Roche has published data from the Phase III SAkuraSky study of the investigational medicine satralizumab for the treatment of neuromyelitis optica spectrum disorder (NMOSD).
People with NMOSD experience unpredictable, severe relapses that directly cause cumulative, permanent, neurological damage and disability. The condition is often misdiagnosed as multiple sclerosis.
Satralizumab inhibits interleukin-6 (IL-6) signalling, which is believed to play a key role in the inflammation that occurs in people with NMOSD. Satralizumab can be self-administered every four weeks by subcutaneous injection.
Published in the New England Journal of Medicine (NEJM), results highlight that in the overall study population, only eight of 41 patients (20%) treated with satralizumab in combination with baseline immunosuppressant therapy experienced a protocol-defined relapse (PDR) compared to 18 of 42 patients (43%) treated with placebo in combination with baseline therapy.
Importantly, 89%, 78% and 74% of patients on satralizumab in combination with baseline therapy were relapse-free at weeks 48, 96 and 144 compared to 66%, 59% and 49% with placebo in combination with baseline therapy.
Notably, the intention-to-treat (ITT) population studied included both aquaporin-4 (AQP4-IgG) seropositive and seronegative patients, reflecting a real-world population of adolescents and adults (age 13-73 years) with NMOSD. People who are AQP4-IgG seropositive tend to experience a more severe disease course.

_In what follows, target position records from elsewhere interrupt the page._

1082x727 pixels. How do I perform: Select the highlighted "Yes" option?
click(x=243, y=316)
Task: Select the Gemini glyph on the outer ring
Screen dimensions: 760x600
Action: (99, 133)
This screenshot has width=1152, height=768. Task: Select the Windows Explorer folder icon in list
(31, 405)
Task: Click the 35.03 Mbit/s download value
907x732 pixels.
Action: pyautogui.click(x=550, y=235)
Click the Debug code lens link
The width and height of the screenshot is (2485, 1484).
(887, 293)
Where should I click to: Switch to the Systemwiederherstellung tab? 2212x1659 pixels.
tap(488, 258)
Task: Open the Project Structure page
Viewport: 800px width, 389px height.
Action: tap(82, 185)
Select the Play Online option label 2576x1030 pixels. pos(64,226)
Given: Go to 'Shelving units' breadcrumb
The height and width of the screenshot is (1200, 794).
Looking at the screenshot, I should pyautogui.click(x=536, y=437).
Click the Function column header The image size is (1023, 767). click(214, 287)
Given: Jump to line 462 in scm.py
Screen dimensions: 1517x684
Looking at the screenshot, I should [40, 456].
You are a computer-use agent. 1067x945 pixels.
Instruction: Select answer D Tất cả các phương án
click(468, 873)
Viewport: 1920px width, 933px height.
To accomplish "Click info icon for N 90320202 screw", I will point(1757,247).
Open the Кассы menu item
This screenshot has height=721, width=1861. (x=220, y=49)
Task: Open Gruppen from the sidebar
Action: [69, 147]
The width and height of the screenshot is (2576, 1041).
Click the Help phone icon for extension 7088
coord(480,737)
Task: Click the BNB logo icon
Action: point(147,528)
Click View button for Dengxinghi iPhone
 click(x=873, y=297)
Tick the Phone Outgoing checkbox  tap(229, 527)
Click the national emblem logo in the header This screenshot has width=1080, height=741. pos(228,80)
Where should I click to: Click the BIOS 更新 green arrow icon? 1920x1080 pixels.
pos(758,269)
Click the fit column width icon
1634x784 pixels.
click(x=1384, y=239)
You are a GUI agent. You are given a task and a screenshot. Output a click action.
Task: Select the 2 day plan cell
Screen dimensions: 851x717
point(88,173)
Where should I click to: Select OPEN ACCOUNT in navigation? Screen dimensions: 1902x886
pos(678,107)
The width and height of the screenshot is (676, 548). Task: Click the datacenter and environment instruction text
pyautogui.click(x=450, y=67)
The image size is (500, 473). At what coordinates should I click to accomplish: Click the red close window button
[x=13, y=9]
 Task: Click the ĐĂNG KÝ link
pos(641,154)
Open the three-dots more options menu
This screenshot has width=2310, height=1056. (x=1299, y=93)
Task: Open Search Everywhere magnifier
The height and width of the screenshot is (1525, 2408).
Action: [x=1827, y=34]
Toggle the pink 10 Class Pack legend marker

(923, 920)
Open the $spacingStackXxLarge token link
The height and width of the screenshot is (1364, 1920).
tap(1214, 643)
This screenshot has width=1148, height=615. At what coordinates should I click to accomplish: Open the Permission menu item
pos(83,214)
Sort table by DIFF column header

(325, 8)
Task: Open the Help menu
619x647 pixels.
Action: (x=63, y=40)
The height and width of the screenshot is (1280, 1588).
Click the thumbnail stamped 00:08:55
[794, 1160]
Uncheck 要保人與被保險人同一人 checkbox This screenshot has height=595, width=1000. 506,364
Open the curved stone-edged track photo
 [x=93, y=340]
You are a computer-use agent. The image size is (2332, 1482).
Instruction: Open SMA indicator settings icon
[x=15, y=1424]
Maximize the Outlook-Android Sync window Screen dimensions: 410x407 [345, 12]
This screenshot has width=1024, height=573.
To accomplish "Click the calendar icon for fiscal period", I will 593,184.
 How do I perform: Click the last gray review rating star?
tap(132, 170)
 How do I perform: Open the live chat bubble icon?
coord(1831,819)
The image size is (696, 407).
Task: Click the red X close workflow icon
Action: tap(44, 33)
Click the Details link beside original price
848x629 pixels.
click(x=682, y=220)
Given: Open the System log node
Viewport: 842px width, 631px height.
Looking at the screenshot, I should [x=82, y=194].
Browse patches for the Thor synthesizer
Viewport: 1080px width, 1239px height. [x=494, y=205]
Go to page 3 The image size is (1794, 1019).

In the AQP4-IgG seropositive subgroup analysis, three of 27 patients (11%) treated with satralizumab experienced a PDR compared to 12 of 28 patients (43%) treated with placebo.
In the AQP4-IgG seronegative subgroup analysis, five of 14 patients (36%) treated with satralizumab experienced a PDR compared to six of 14 patients (43%) receiving placebo.
Overall, the proportion of patients with serious adverse events was similar between the satralizumab and placebo treatment groups. A lower rate of infections (including serious infections) was observed in patients treated with satralizumab compared with the placebo group.
Most adverse events were mild-to-moderate, and the most common adverse events in the satralizumab group were upper respiratory tract infection, nasopharyngitis (common cold) and headache.
In October 2019, the European Medicines Agency (EMA) and the US Food and Drug Administration (FDA) accepted the marketing applications for satralizumab for the treatment of NMOSD, and the EMA granted Accelerated Assessment.
The EMA’s Committee for Medicinal Products for Human Use (CHMP) recommendation and the FDA decision are expected in 2020.